Immunomodulatory Approaches In Preclinical Gene Therapy Studies

By Nirmala Chinnappareddy, Kelsey Brooks, Narine Lalayeva, Julie Forget, and Norbert Makori

In vivo gene therapy (GT) using Adeno-Associated Virus (AAV) vectors or Lipid Nanoparticles (LNPs) has advanced significantly in recent years; however, activation of both the innate and adaptive immune systems continues to be a major challenge, often requiring premedication with immunomodulating or suppressive agents to minimize adverse immune responses. To address these challenges, we reviewed data from 30 studies conducted over the past three years to assess the frequency of premedication use, common single-drug, and combination pretreatment regimens, and the incidence of clinical signs of immune responses in nonhuman primates.
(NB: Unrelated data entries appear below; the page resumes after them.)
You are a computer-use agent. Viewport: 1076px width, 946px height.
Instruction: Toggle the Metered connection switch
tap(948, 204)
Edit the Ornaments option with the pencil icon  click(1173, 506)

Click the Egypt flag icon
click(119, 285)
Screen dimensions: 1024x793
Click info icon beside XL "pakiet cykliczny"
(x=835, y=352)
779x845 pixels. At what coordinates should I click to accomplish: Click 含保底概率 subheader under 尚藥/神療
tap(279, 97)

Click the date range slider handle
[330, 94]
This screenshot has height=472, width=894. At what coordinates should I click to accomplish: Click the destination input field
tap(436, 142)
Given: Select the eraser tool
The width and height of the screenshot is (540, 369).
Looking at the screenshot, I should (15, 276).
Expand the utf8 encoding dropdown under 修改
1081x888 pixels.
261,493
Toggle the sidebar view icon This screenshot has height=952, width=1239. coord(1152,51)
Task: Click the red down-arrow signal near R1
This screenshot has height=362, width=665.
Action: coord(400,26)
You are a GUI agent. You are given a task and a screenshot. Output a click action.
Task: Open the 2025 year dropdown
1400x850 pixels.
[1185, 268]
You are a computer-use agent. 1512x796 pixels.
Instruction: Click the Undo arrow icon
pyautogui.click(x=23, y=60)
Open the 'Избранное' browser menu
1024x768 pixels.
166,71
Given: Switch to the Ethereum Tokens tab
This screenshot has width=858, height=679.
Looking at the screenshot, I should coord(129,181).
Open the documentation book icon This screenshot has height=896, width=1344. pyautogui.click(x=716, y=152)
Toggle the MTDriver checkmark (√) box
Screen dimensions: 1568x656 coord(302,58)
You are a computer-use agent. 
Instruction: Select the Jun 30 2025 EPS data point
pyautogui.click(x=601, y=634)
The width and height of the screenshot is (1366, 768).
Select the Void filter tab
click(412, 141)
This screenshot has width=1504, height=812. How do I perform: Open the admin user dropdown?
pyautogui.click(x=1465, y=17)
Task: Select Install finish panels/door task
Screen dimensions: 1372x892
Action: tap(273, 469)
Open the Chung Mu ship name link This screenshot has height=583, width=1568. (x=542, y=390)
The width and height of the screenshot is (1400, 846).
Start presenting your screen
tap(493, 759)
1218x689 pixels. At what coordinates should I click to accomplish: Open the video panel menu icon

Approximately 50% of the studies employed premedication regimens before administering AAV/LNPs, sometimes alongside additional supportive treatments. Clinical signs of innate immune responses were not observed with the following premedication protocols: (A) 2 mg/kg of dexamethasone via intravenous (IV) bolus at least 1 hour before test article administration in six studies, (B) Prednisolone at 1 or 3 mg/kg throughout the dosing period in three studies, (C) 2 mg/kg of diphenhydramine administered intramuscularly 15-30 minutes prior to dosing in one study, or (D) various combinations in individual studies, including 3 mg/kg Prednisolone and 5 mg/kg Diphenhydramine, 8 mg/kg Tocilizumab with or without 0.05 mg/kg Tacrolimus, or 750 mg/m² Rituximab with 2 mg/m²/day Sirolimus and 4 mg/kg Diphenhydramine. In conclusion, this data review provides valuable insights for designing future GT studies and selecting appropriate premedication regimens to ensure effective clinical translation.